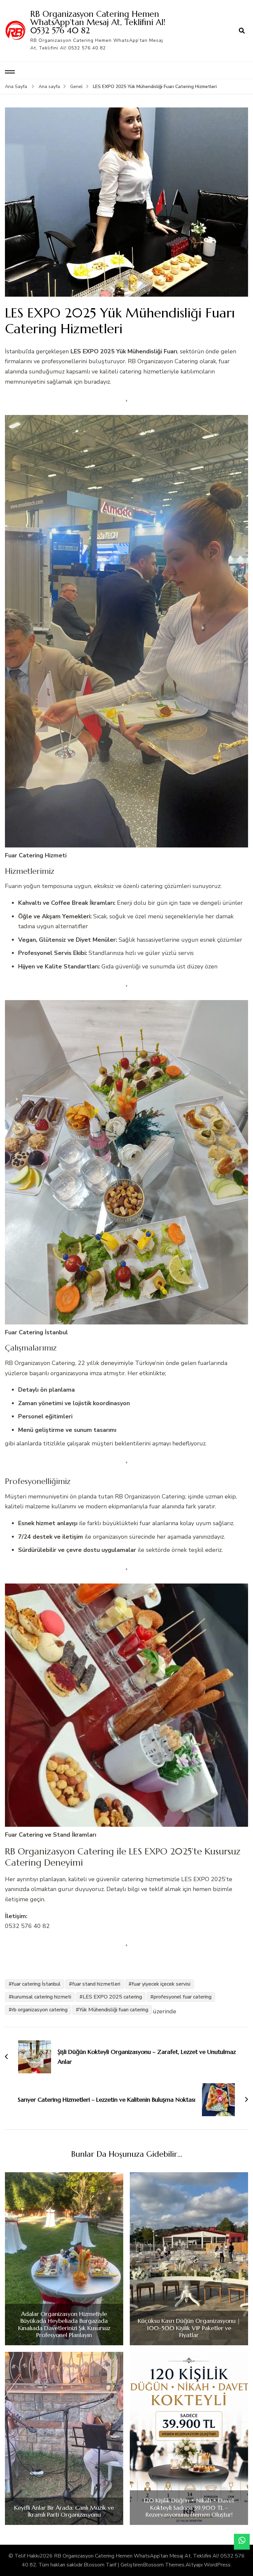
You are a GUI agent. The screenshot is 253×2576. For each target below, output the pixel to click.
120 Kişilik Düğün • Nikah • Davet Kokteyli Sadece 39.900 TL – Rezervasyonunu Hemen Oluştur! (189, 2507)
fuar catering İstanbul (36, 1984)
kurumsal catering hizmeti (41, 1996)
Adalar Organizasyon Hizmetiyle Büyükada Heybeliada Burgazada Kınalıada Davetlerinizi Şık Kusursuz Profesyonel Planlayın (64, 2324)
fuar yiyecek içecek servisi (161, 1984)
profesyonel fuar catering (182, 1996)
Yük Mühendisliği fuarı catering (113, 2009)
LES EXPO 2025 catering (112, 1996)
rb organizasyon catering (40, 2009)
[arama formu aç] (242, 31)
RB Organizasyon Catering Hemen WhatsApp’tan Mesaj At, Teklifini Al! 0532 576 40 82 (97, 22)
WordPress (217, 2564)
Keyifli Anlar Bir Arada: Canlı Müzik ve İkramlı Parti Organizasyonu (64, 2511)
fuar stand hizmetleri (96, 1984)
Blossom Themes (163, 2564)
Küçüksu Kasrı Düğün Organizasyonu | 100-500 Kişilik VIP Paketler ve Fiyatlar (189, 2328)
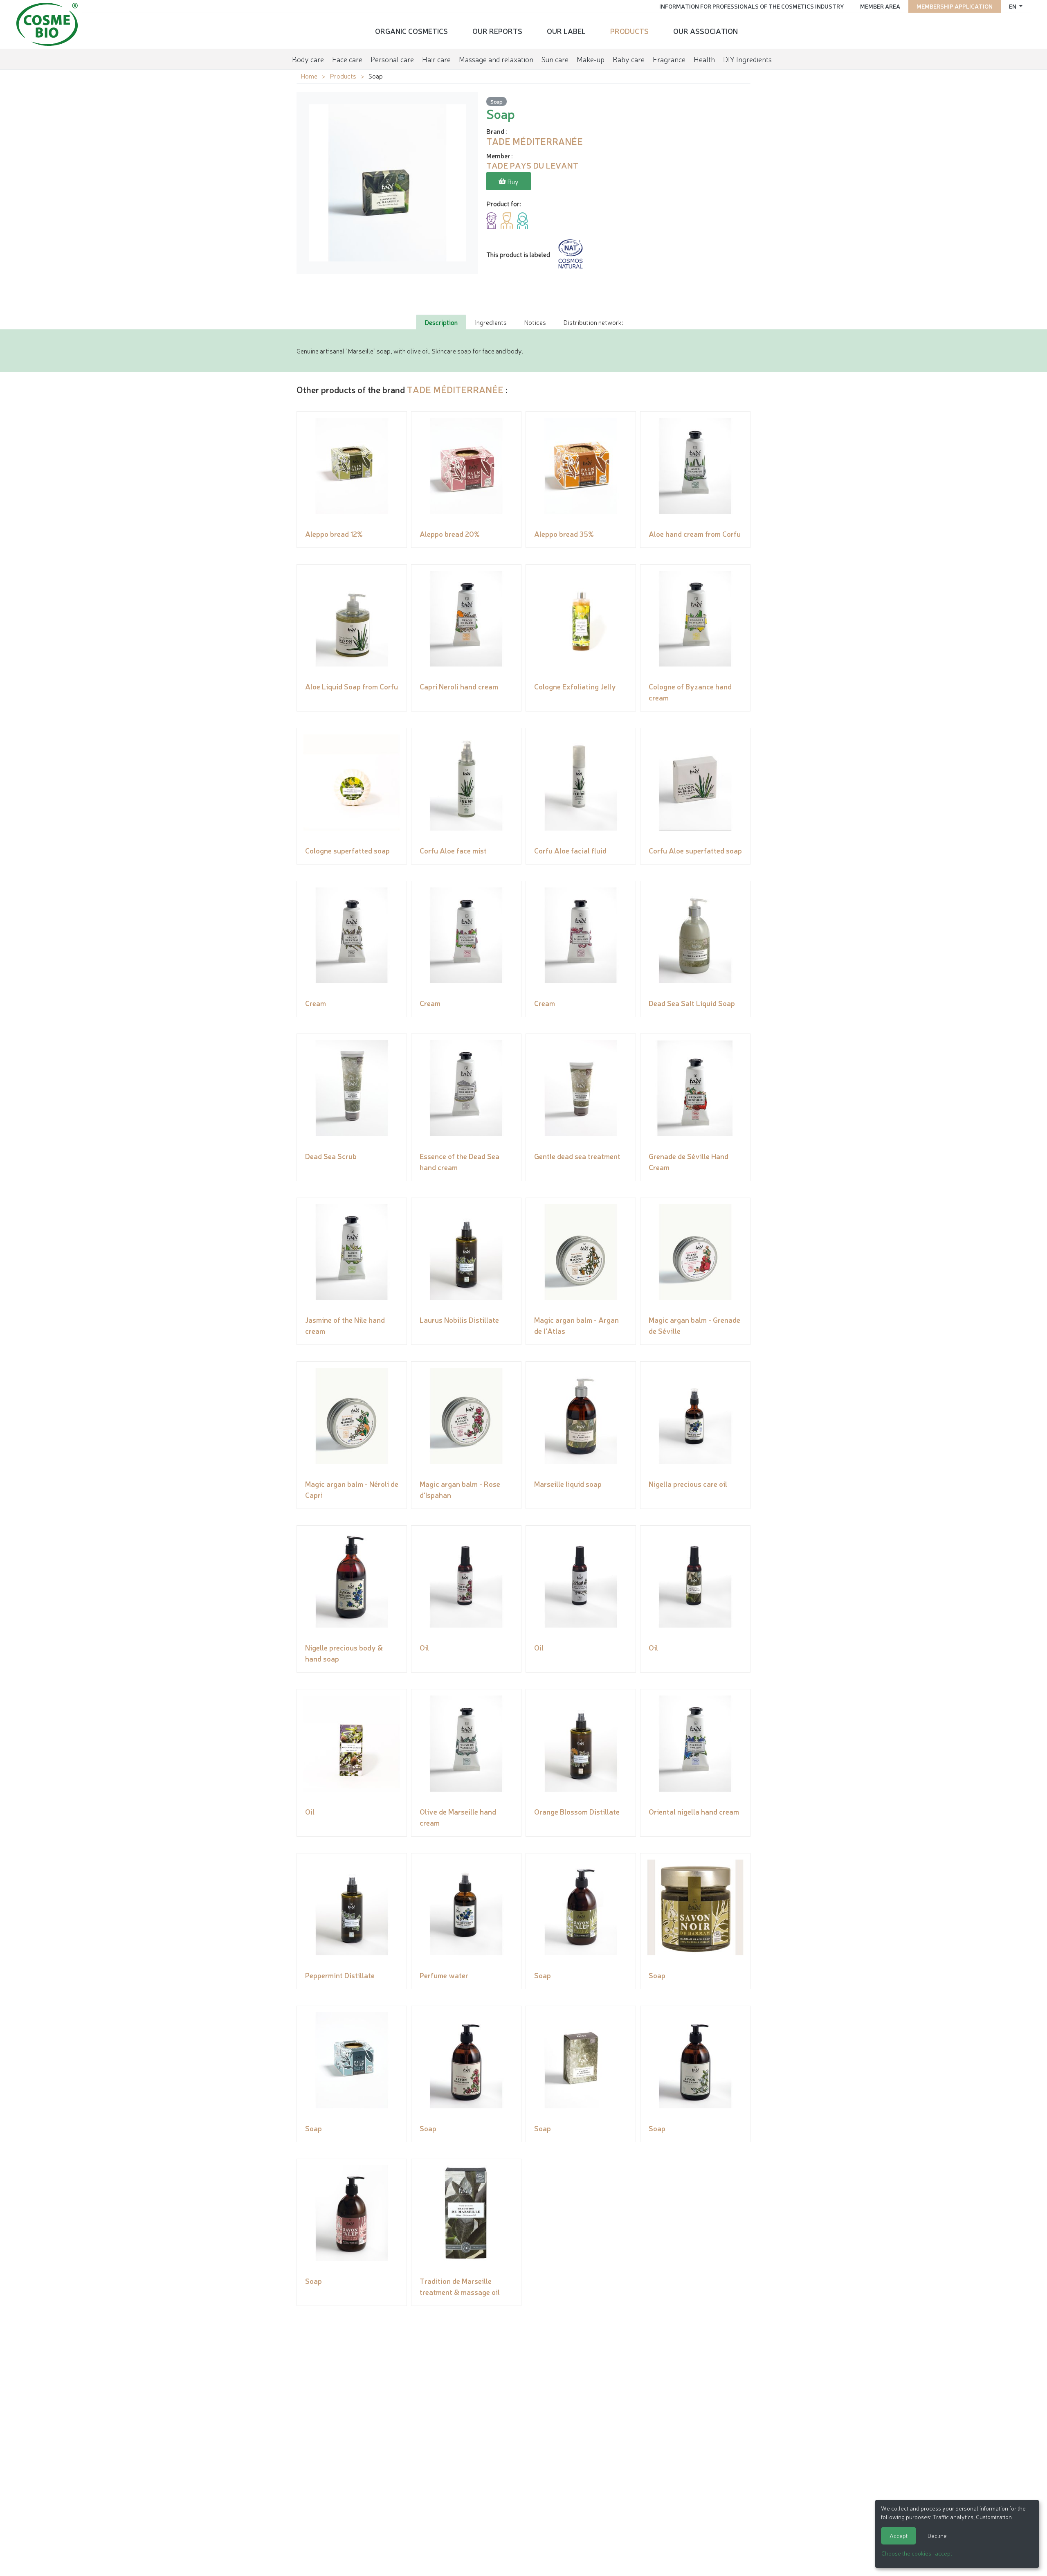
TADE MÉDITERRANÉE (455, 389)
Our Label (566, 31)
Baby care (629, 59)
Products (629, 31)
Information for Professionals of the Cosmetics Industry (751, 6)
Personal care (392, 59)
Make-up (590, 59)
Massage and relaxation (496, 59)
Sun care (554, 59)
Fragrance (669, 59)
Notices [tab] (535, 322)
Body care (308, 59)
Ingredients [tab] (491, 322)
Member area (880, 6)
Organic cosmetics (411, 31)
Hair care (436, 59)
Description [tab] (441, 322)
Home (309, 75)
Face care (347, 59)
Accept (899, 2535)
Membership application (955, 6)
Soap (496, 101)
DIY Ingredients (747, 59)
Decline (937, 2535)
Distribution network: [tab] (593, 322)
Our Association (705, 31)
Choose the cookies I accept (916, 2553)
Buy (512, 181)
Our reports (497, 31)
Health (704, 59)
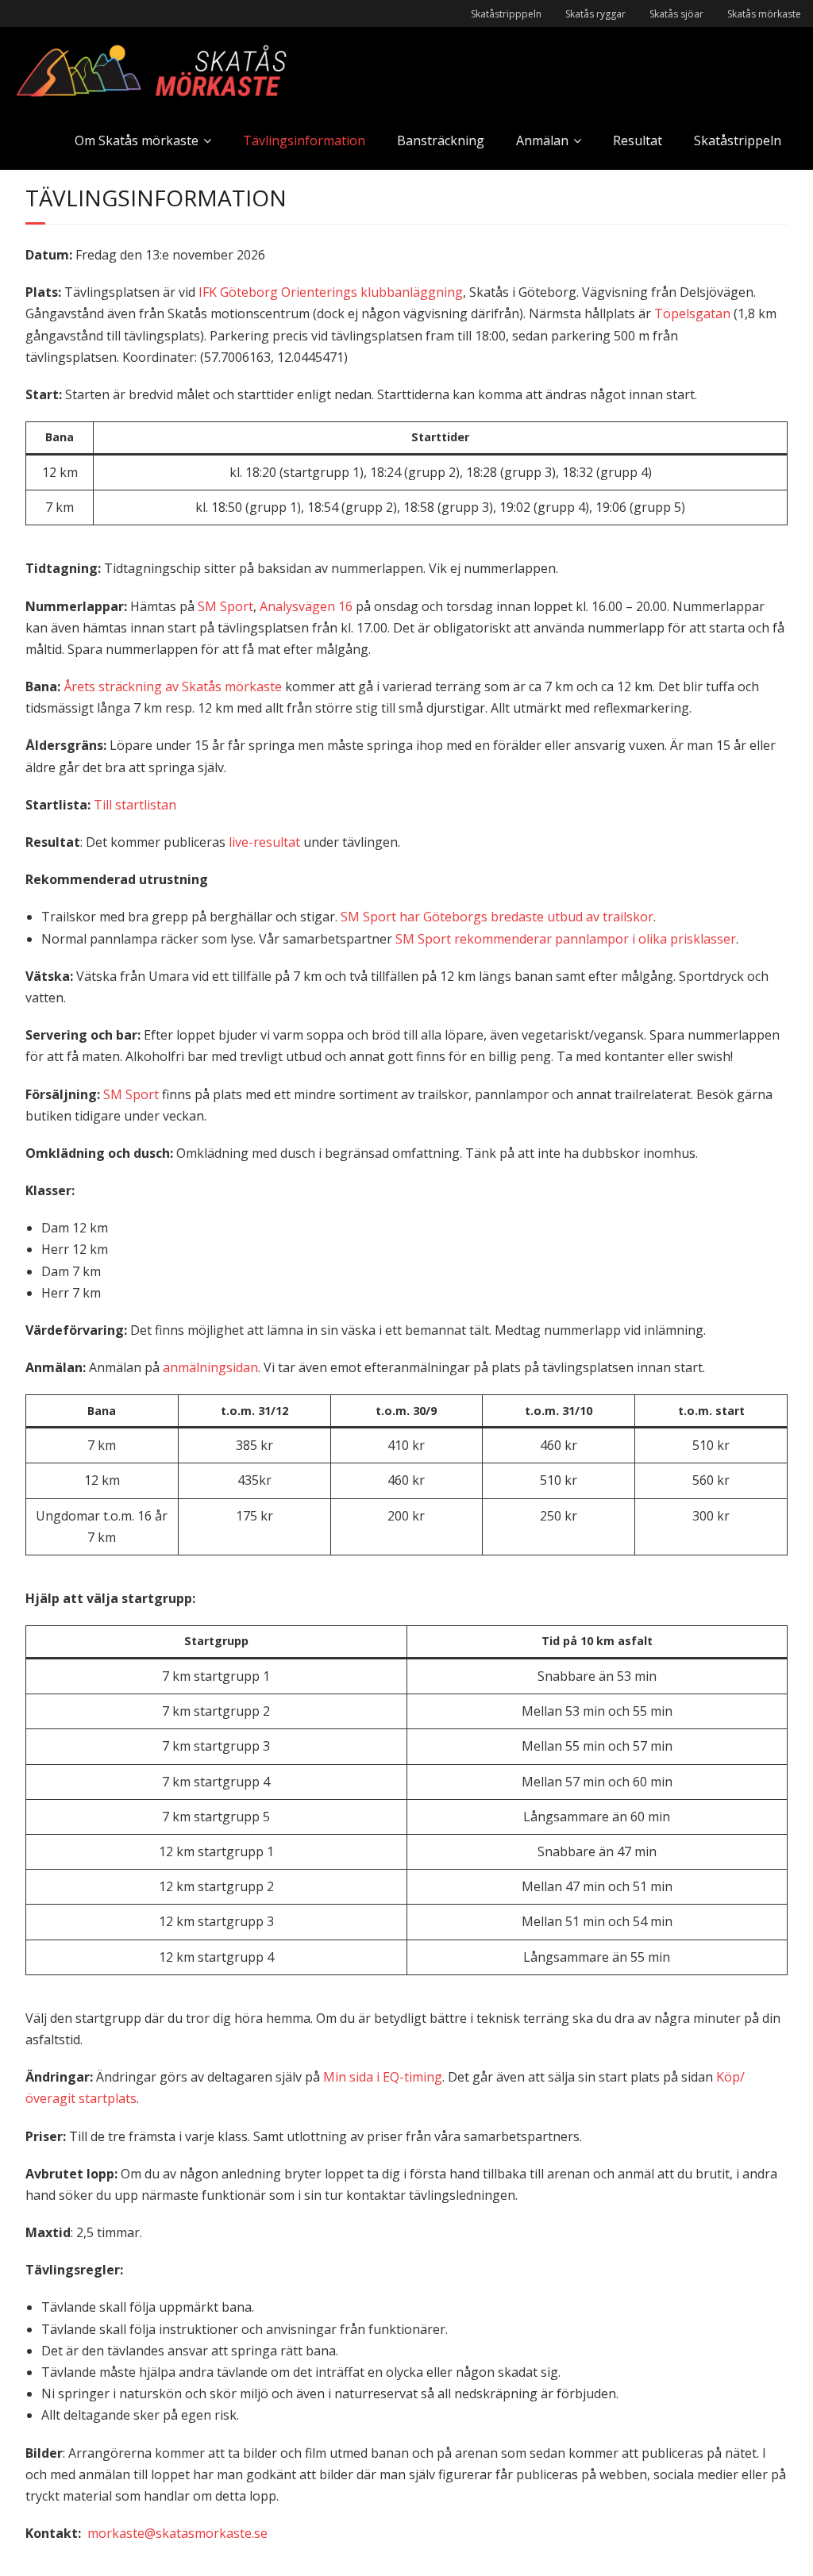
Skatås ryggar (595, 14)
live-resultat (264, 842)
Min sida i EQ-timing (382, 2077)
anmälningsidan (210, 1367)
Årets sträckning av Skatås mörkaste (173, 686)
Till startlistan (135, 804)
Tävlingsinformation (304, 140)
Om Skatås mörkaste (136, 140)
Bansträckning (440, 140)
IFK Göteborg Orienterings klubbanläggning (330, 292)
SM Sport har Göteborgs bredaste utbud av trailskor (497, 916)
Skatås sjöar (676, 14)
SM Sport (225, 606)
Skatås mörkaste (764, 14)
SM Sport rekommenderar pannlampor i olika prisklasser (565, 939)
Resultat (637, 140)
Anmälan (542, 140)
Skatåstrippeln (737, 140)
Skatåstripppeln (506, 14)
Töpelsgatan (692, 313)
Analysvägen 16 (306, 606)
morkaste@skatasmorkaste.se (177, 2533)
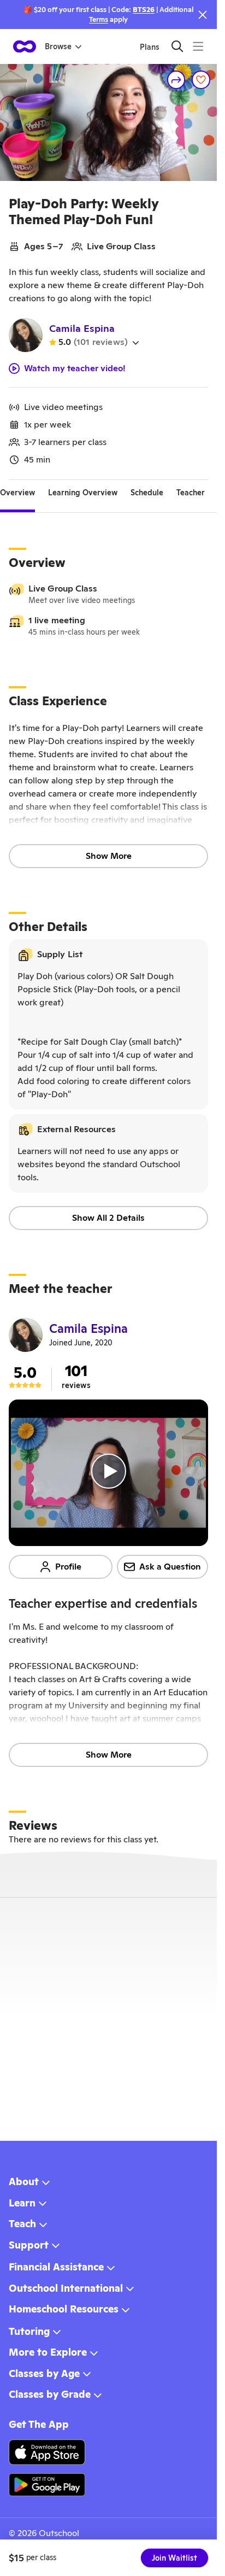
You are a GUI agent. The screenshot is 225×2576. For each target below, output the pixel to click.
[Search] (177, 46)
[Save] (201, 80)
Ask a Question (170, 1566)
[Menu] (198, 46)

• Task details: Beginning with the line where "Resultat (637, 140)" appears, transcribe the records above word for word through their last line, and include no pictures.

• Written answer:
Resultat (637, 140)
Anmälan (542, 140)
Skatåstrippeln (737, 140)
Skatåstripppeln (506, 14)
Töpelsgatan (692, 313)
Analysvägen 16 (306, 606)
morkaste@skatasmorkaste.se (177, 2533)
You are a GUI agent. The screenshot is 225×2576. For each target below, output the pixel to click.
[Search] (177, 46)
[Save] (201, 80)
Ask a Question (170, 1566)
[Menu] (198, 46)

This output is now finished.